Among the ironies of this complex country is how, despite the socialist ruling party’s anti-business agenda stretching back decades, South Africa’s corporate sector continues to deliver the cash to offset the ANC’s appalling mismanagement of national resources.

Since February’s tabling of the official Budget for the State’s year to end March 2023, corporates have massively over-delivered on their income tax. As a result, Treasury has now adjusted this year’s revenue from companies up R62.6bn, a 23% overshoot. The other major bonuses are also business related, with customs duties lifted R11.5bn (19%) and dividend taxes R5.7bn (+20%).

After adjustments, the bottom line is Finmin Enoch Godongwana had the extreme pleasure of deciding how to allocate a juicy R83bn in revenue overruns. The official spin is that this is being allocated to ‘critical’ issues like Eskom and roads agency Sanral (R23bn).

Any numerate person might have expected him, rather, to use the windfall to pump as much as possible into repaying part of SA’s growing debt mountain. After all, the cost of servicing SA’s national borrowings will suck up R18 of every R100 that Treasury receives in revenue this year. And given the compounding effect, that is growing by at least 7% a year.
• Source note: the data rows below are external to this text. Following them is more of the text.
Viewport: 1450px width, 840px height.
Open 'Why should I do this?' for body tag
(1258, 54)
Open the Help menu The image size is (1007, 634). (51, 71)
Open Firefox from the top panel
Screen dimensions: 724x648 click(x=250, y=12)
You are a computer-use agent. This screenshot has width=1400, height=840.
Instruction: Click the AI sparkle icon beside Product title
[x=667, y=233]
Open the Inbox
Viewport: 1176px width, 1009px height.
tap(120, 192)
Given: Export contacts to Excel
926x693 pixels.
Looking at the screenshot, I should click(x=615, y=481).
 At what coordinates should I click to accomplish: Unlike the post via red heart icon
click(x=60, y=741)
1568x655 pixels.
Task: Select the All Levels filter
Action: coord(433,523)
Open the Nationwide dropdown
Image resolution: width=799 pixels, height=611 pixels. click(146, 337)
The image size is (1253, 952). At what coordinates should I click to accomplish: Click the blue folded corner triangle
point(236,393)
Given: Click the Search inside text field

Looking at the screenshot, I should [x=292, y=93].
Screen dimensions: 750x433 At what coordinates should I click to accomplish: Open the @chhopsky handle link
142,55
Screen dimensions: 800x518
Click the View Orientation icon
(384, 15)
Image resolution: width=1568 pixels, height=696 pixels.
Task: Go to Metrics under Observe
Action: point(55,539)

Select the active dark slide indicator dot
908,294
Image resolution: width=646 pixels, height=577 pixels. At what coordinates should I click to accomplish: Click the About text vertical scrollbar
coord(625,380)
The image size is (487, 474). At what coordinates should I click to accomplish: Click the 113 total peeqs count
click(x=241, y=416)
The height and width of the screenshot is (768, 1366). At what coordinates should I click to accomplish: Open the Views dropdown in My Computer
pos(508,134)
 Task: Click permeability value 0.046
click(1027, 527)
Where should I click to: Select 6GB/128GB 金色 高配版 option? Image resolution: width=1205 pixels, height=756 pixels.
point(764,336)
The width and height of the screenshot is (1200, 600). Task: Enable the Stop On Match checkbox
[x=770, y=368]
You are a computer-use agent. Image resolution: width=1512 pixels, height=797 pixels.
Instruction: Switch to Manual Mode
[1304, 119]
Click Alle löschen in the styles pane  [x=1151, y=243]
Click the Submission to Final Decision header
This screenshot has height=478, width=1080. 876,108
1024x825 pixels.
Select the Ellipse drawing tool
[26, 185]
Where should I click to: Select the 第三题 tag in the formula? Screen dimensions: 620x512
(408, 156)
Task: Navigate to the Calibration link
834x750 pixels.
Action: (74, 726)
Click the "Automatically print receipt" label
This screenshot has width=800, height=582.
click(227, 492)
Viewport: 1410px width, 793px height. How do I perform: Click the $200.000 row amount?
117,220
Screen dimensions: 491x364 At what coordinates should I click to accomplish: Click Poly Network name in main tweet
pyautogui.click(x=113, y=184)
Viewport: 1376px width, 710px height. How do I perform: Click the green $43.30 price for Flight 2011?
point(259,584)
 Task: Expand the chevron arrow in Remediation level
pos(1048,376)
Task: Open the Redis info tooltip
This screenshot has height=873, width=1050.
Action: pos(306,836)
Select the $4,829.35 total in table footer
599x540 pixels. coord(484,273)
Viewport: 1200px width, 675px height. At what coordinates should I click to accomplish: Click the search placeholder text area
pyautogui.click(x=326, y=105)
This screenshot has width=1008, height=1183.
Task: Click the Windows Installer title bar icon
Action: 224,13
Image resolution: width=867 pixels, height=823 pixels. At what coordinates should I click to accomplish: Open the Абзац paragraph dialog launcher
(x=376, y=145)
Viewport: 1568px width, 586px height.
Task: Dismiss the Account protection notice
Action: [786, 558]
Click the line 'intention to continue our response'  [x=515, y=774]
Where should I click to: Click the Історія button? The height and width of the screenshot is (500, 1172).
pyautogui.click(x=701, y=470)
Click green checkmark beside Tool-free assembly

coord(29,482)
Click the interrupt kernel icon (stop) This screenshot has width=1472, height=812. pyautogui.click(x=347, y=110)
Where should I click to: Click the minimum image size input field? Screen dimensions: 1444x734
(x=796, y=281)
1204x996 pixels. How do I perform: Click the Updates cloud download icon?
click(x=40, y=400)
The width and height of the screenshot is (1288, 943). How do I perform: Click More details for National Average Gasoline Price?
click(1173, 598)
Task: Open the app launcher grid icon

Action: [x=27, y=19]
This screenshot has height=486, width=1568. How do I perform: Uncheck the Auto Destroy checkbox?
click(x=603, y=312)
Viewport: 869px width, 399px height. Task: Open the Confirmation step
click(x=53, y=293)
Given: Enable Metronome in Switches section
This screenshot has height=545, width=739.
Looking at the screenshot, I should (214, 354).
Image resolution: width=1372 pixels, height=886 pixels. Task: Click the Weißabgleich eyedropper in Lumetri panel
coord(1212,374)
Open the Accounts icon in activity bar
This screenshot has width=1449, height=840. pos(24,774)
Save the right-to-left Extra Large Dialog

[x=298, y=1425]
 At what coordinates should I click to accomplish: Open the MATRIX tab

But politics appeals to the emotions of voters, especially in developing countries. And the primary intention anyone holding political power anywhere on earth, is retaining it. More so when there’s a watershed election around the corner. And that, for the rational mind, was Enoch’s major driver today. 

Given the content of Budgets, I was surprised that at the February event’s presser how much of the media’s questioning was around the special “Covid-19 distress grant,” a R350 a month payout to 7.2m South Africans which was supposed to be temporary. That’s a cool R2.5bn a month, R30bn a year, or more than one percentage point of SA’s 15% VAT rate.

Unfortunately, it has become another reminder that once taxpayers have been burdened with something fresh, it’s never temporary, nor does it stay small. VAT started at 2.5%. The fuel levy began with a few cents a litre.

And with this Covid-justified R350pm grant, those who receive it regard it as a gift from the ANC – not SA’s beleaguered taxpayers.   

Enoch’s political masterstroke in the 2022 MTBPS has been to use distractions of a revenue overrun and the need for more bailouts to Eskom, Sanral, Transnet and Denel to quietly confirm the permanence of this pandemic-inspired hand-out.

Although Covid is pretty much in the past, its grant is not. We heard today it will officially continue until at least March 2024. Treasury documents, however, explain that discussions are being held to make it permanent. Then again, did anyone doubt that would be the case?